_Texto fornecido_:
┌──

O Manifesto apresenta ainda diversos documentos recentemente publicados que confirmam a existência de uma relação direta e profunda da mineração com as violações de direitos humanos – em especial relacionados a Povos e Comunidades Tradicionais – a exemplo do “Relatório da missão ao Brasil da Relatoria Especial sobre os direitos dos povos indígenas”, do Conselho de Direitos Humanos da ONU, de 2016, o “Relatório Violência contra os Povos Indígenas no Brasil – dados de 2015”, publicado pelo Conselho Indigenista Missionário (CIMI), o documento “Direitos humanos no Brasil: informe da sociedade civil sobre a situação dos DhESC”, publicado em 2017 pela Articulação para o Monitoramento dos Direitos Humanos no Brasil. Também apresenta manifestações coletivas que afirmam que o modelo de exploração mineral que vem sendo incentivado está baseado em uma lógica insustentável, agressiva e violenta, que desrespeita os direitos humanos, econômicos, sociais, culturais e ambientais – DHESCAs, a exemplo da “Nota da Associação Brasileira de Antropologia (ABA) e sua Assessoria de Meio Ambiente em repúdio ao Programa de Revitalização da Indústria Mineral Brasileira”, divulgada em 2017, e de Cartas elaboradas em eventos estaduais e regionais referentes aos projetos de mineração no estado do RS.

Conforme o Manifesto entregue ao MPF “a possibilidade de instalação de empreendimentos minerários no RS tem gerado mobilizações de resistência da sociedade civil, que reclama a falta de informações sobre os projetos pretendidos nas regiões e suas consequências para a sociobiodiversidade.”

└──

_O que fazer_:
1. Edite os registros começando pela linha que contém "You are a GUI" e indo até a linha que contém "point(925,229)", substituindo "screenshot" por "image" e mantendo todo o resto sem alteração.
2. Dê continuidade ao texto sobre o manifesto contra a mineração no RS a partir do ponto em que ele termina.
O texto e os registros não têm nenhuma relação entre si.

_Dados fornecidos_:
┌──

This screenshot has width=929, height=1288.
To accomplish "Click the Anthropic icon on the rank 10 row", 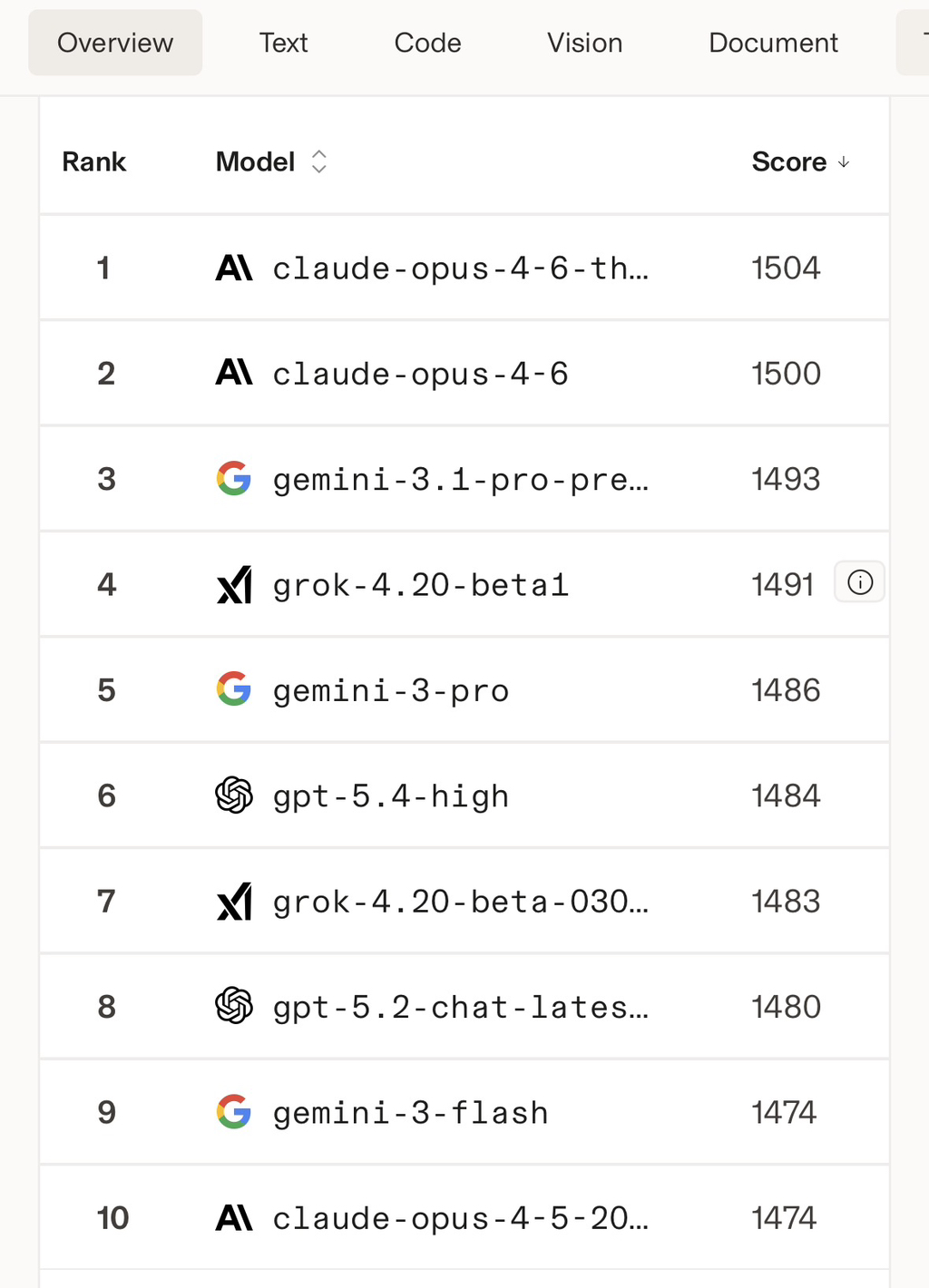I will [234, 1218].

└──
┌──

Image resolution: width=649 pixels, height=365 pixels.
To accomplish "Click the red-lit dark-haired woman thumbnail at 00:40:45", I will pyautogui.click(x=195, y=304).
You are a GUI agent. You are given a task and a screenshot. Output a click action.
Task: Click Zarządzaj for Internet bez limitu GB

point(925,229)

└──
┌──

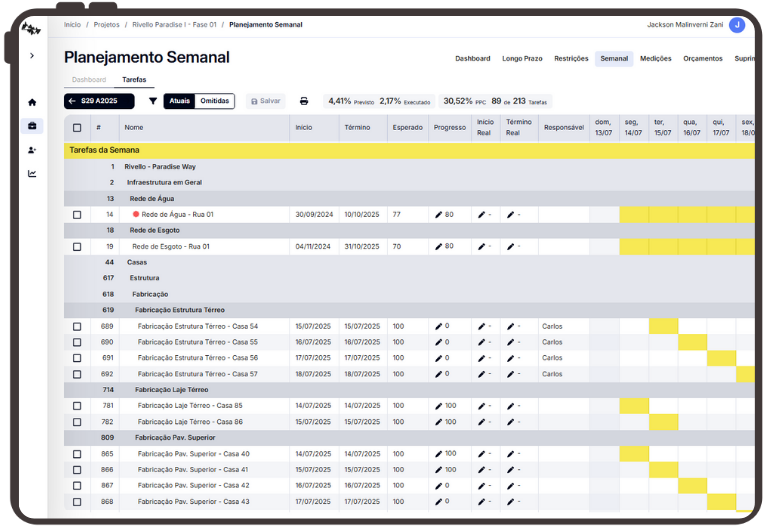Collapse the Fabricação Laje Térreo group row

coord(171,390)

└──

_Resultados das tarefas_:
1.
You are a GUI agent. You are given a task and a image. Output a click action.
Task: Click Zarządzaj for Internet bez limitu GB

point(925,229)

2.
Em relação ao Projeto `Caçapava do Sul´, o Manifesto aponta para fragilidades, inconsistências, omissões e afirmações contraditórias especialmente no que se refere aos aspectos socioeconômicos, socioambientais e socioculturais do empreendimento. Reitera considerações feitas em audiência pública e em documentos já entregues ao próprio MPF, especialmente em relação à definição das áreas de impacto, reafirmando que “a metodologia de estabelecimento das áreas de influência não tem base teórica, científica e metodológica, configurando-se em um ´vício de origem` que compromete todo o EIA-RIMA”. Segundo o Manifesto, o EIA-Rima desconsidera os objetivos e potencialidades econômicas e sociais das comunidades locais que serão afetadas, inclusive as perspectivas de Povos e Comunidades Tradicionais ali presentes, e reitera que “as características do bioma Pampa e a vocação sociocultural da região não são compatíveis com projetos de mineração”.

Foram anexados ao Manifesto uma Moção e uma Recomendação elaboradas pelo Conselho Estadual de Direitos Humanos (CEDH-RS) em 2017. A Moção é de repúdio ao projeto `Caçapava do Sul´ e aos demais projetos de mineração no extremo sul do estado do RS, e a Recomendação (CEDH/RS nº 06/2017) orienta que não seja concedida licença ambiental para o referido projeto. Na ocasião o CEDH protocolou a Recomendação na Fepam, na Secretaria Estadual do Ambiente e Desenvolvimento Sustentável (SEMA) e no Conselho Estadual do Meio Ambiente (CONSEMA). A Recomendação cita o descumprimento do artigo 6º da Convenção nº 169 da OIT de 1989, representando “grave violação dos direitos de Povos e Comunidades Tradicionais, que foram ignorados e invisibilizados no processo de estudos, consulta e tramitação do licenciamento da empresa junto à Fepam”. Também afirma que “a mineração de chumbo, cobre e zinco representa graves danos na saúde e no modo de vida dos Povos e Comunidades Tradicionais, bem como nas identidades socioculturais, uma vez que haverá supressão, degradação e contaminação da biodiversidade, da água e do solo e restrição de uso e acesso a territórios tradicionais”.

Ainda com relação ao projeto `Caçapava do Sul´, o EIA-RIMA abordou as identidades de Povos Indígenas e Comunidades Quilombolas de forma rasa e descomprometida, não mencionando absolutamente nada a respeito dos modos de vida, aspectos socioculturais específicos, relação com a biodiversidade local, territorialidade e patrimônio imaterial. Estes Povos e Comunidades Tradicionais foram colocados no passado pelo EIA, ao localizarem Povos Indígenas Guarani e Kaingang no capítulo sobre Arqueologia. Demais segmentos de Povos e Comunidades Tradicionais também não foram mencionados no EIA-RIMA, nem mesmo Pecuaristas Familiares, perceptivelmente presentes na região.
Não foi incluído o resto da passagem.